Rigged for success
Rising oil prices lift some companies higher and faster than others.
(FORTUNE Small Business) -- As multinational corporations race to pursue oil worldwide, a small Tulsa-based firm is striking black gold state-side. Arena Resources (ARD) landed at No. 1 last year on the FSB 100, our list of America's fastest-growing small public companies. Arena, which explores and drills for oil and natural gas in Kansas, New Mexico, Oklahoma, and Texas, increased revenues from $60 million in 2006 to a little more than $100 million in 2007. "We've set new growth records each year since 2000," says CEO Lloyd Rochford.
Arena's sales have risen with the price of crude oil, which has danced around $100 a barrel since January. The firm bought properties with both medium- and long-term growth prospects, says Phil Dodge, an analyst with the Stanford Group in Boca Raton. "I don't think other oil companies realized that the business was going to get this good," he adds.
Arena's most lucrative land buys have been in the Permian Basin, which spreads across West Texas and southeastern New Mexico. Arena found its sweet spot there in the Fuhrman Mascho oilfield, where it drilled nearly 300 wells last year. Rochford says Arena has tapped less than 25% of the area's potential.
The CEO, 60, added 40 employees last year, and is expanding Arena's in-house geology and engineering teams to explore new purchases. While the firm's reserves will take it through the near future, maintaining Arena's growth will be a challenge, Dodge notes. "There are too many companies in the game now."

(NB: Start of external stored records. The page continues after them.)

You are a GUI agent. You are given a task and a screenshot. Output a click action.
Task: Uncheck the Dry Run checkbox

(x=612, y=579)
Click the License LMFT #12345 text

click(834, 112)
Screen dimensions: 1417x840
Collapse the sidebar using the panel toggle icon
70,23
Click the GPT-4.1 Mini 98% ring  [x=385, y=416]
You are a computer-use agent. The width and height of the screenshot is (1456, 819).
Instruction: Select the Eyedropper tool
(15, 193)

Rochford says Arena owes its success to polite and persistent work with small landowners. "When we ask them to consider selling us property," he says, "they respond." But some investors would probably credit the firm's leadership. Rochford, whose stock options were recently worth a bit less than $10 million, earns a yearly salary of $36,000 and no bonus. "Arena is managed by talented people who will share in the pie as it grows. It's a sensible way to run things," says Dodge.